begin Materials provided
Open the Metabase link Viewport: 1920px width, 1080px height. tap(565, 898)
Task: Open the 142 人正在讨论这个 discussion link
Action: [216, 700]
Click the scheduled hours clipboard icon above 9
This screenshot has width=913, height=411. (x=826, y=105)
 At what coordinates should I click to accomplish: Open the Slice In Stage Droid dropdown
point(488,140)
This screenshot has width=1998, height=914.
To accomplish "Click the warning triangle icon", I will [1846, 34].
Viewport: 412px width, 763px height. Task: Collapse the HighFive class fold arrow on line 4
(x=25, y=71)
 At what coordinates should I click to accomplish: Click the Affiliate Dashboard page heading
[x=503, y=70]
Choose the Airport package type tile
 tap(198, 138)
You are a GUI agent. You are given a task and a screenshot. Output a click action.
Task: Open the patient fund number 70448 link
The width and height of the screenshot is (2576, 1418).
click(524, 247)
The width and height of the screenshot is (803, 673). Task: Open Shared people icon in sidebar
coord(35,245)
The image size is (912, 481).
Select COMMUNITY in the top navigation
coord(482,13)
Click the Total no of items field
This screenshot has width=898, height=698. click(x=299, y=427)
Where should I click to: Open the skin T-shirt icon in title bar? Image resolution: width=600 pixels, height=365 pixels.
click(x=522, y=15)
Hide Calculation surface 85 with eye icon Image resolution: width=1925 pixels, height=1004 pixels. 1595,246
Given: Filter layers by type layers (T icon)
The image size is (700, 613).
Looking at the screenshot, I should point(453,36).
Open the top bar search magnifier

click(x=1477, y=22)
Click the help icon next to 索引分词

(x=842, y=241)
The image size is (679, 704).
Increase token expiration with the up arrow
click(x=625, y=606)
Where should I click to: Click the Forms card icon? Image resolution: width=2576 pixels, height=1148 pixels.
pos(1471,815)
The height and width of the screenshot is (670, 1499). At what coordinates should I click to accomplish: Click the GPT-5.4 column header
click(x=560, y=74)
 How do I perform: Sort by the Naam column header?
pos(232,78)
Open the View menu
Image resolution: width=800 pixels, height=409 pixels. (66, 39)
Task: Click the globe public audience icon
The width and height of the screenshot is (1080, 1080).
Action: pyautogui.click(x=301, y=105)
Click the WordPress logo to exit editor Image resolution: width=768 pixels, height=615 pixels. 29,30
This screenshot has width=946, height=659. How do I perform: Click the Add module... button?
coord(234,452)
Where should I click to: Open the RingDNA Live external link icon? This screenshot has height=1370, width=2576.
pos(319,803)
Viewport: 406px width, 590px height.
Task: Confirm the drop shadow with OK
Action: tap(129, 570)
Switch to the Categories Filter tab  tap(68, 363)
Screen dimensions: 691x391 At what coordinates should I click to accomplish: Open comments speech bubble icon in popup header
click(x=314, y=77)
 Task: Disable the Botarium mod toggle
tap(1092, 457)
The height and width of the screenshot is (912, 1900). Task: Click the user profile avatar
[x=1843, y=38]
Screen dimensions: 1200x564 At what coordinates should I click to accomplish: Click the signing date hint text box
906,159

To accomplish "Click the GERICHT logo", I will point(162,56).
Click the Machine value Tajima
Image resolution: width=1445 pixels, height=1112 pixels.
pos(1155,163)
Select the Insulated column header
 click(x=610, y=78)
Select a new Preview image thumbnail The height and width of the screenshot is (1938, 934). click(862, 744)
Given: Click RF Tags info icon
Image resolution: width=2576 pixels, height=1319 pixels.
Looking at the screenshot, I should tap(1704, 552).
end Materials provided
### Exercise objective
Starting from the first line of the records and ending with the line that contains "point(488,140)", lay out those lines as a JSON list of strings, one string per line, with blank lines omitted.

### Task result
[
  "Open the Metabase link Viewport: 1920px width, 1080px height. tap(565, 898)",
  "Task: Open the 142 人正在讨论这个 discussion link",
  "Action: [216, 700]",
  "Click the scheduled hours clipboard icon above 9",
  "This screenshot has width=913, height=411. (x=826, y=105)",
  " At what coordinates should I click to accomplish: Open the Slice In Stage Droid dropdown",
  "point(488,140)"
]